▸ **Extrahierter Text**:
....
Hoyerswerdas Bürgermeister und sein Problem mit dem Pogrom von 1991

addn.me 22.09.2011 10:17 Themen: Antifa Antirassismus Blogwire
Wenige Tage nach einer Erinnerungsdemonstration anlässlich der rassistischen Ausschreitungen vom August 1991 hat der Bürgermeister der nordostsächsischen Stadt Hoyerswerda sich gegenüber dem Deutschlandradio zu den Vorwürfen der Initiative "Pogrom 91" geäußert. Darin wird einmal mehr deutlich, wie wenig sich in den letzten Jahren an den Begründungen und Rechtfertigungen aus den Reihen der politisch Verantwortlichen vor Ort geändert hat.
Vor zwei Wochen wurden drei ehemalige Vertragsarbeiter, welche selbst von den rassistischen Pogromen 1991 betroffen waren, von Hoyerswerdaer Bürgerinnen und Bürgern rassistisch beleidigt und bepöbelt. Als eine Woche später rund 300 Menschen an die Pogrome vor 20 Jahren erinnern wollten, wurden sie von Nazis beschimpft. Sie zeigten den Hitlergruß und einigen von Ihnen dürften auch für die Beschädigungen an den Autos der angereisten Teilnehmerinnen und Teilnehmer verantwortlich sein. Nun äußerte sich der Bürgermeister der Stadt Hoyerswerda, Stefan Skora (CDU), in einem Interview mit dem Deutschlandradio (Audio Stream). Dabei relativierte er das Anliegen der Initiative "Pogrom 91" und stellte fest, dass die DemonstrantInnen das Verhalten der Nazis provozierten.
....
▸ **Datenzeilen**:

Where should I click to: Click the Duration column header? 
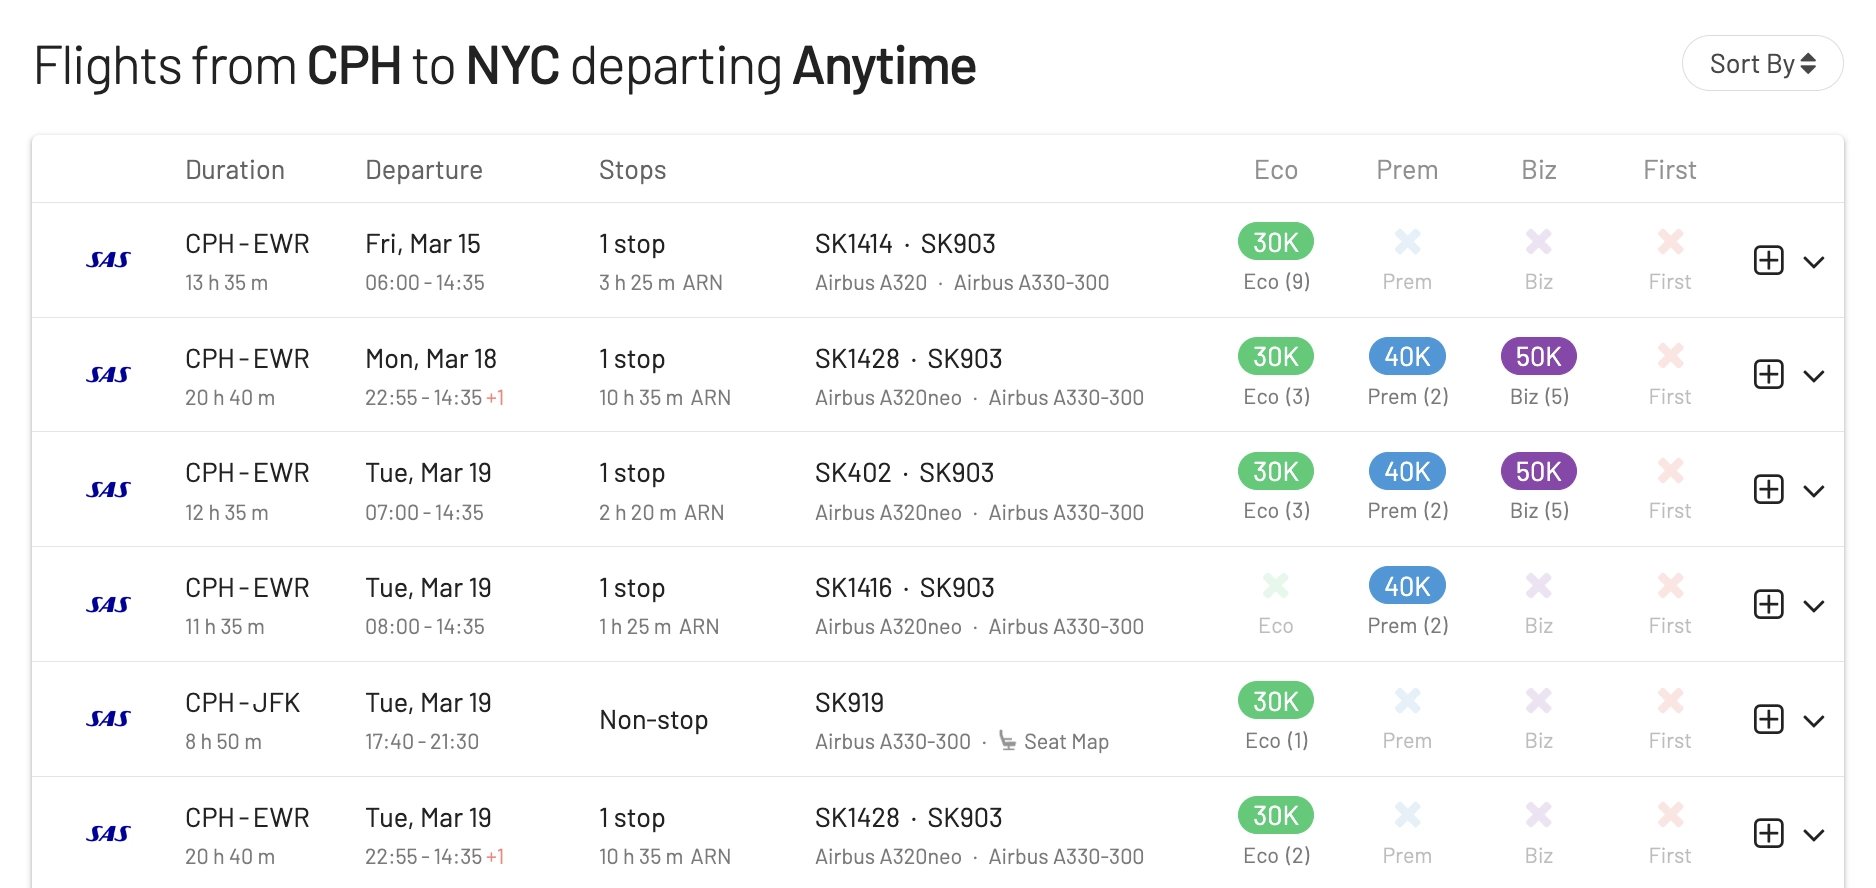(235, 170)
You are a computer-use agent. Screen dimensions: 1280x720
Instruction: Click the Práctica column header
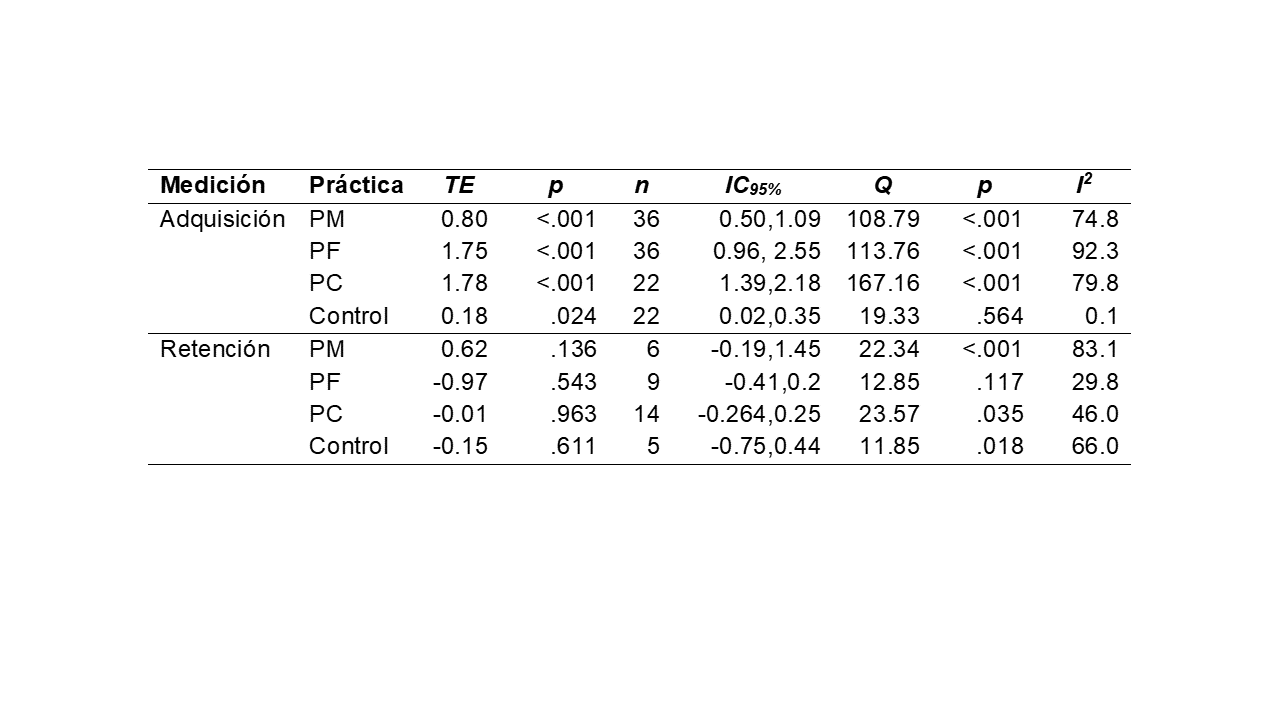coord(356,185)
....
▸ **Aufgaben zur Übung**:
a: Schreiben Sie aus dem Text über Hoyerswerda alles von „addn.me 22.09.2011 10:17“ bis hinunter zu „Ort geändert hat.“ wortgetreu ab.
b: Führen Sie den Text über Hoyerswerdas Bürgermeister und das Pogrom von 1991 im Anschluss an seinen letzten Satz weiter.

▸ **Lösungen**:
a:
addn.me 22.09.2011 10:17 Themen: Antifa Antirassismus Blogwire
Wenige Tage nach einer Erinnerungsdemonstration anlässlich der rassistischen Ausschreitungen vom August 1991 hat der Bürgermeister der nordostsächsischen Stadt Hoyerswerda sich gegenüber dem Deutschlandradio zu den Vorwürfen der Initiative "Pogrom 91" geäußert. Darin wird einmal mehr deutlich, wie wenig sich in den letzten Jahren an den Begründungen und Rechtfertigungen aus den Reihen der politisch Verantwortlichen vor Ort geändert hat.

b:
Einmal mehr verwies der Bürgermeister der nordostsächsischen Stadt auf die vor allem in Sachsen praktizierte Theorie des politischen Extremismus. In seiner Auseinandersetzung mit den rassistischen Krawallen vor 20 Jahren und den Ereignissen vom Wochenende stellt er fest, dass er "gegen Extremismus von beiden Seiten" sei. Der Initiative "Pogrom 91" warf er "aus der Historie heraus" die Verwendung falscher Begrifflichkeiten vor und kritisierte die Verwendung des Wortes Pogrom durch "Auswärtige" als "Beleidigung für die Bürgerinnen und Bürger der Stadt Hoyerswerda". Die Beschimpfungen und Hitlergrüße der provozierenden Nazis am Rande der Demonstration vom Wochenende seien hingegen ein Ergebnis "demokratischer Spielregeln".

Die Vorfälle während des Besuchs ehemaliger Vertragsarbeiter am Ort der Krawalle wenige Tage zuvor, begründete er ebenfalls mit "einer gewissen Interessenslage" des anwesenden Kamerateams. Davor hatten mehrere Nazis die ehemaligen Bewohner des Ortes rassistisch beschimpft und Affenlaute imitiert, obwohl Bürgermeister Skora zuvor Filmemacherin Julia Oelkers noch versichert hatte, dass die Stadt sicher sei.

Was die örtliche CDU unter einer inhaltlichen Auseinandersetzung versteht, zeigt ein Blick auf die Internetseite der CDU Hoyerswerda, da werden die Ereignisse vor 20 Jahren nicht einmal erwähnt. Wie die CDU so dafür Sorge tragen will, "dieses Gedankengut und dieses Verhalten auch aus den Köpfen herauszubekommen", bleibt letztendlich ihr Geheimnis.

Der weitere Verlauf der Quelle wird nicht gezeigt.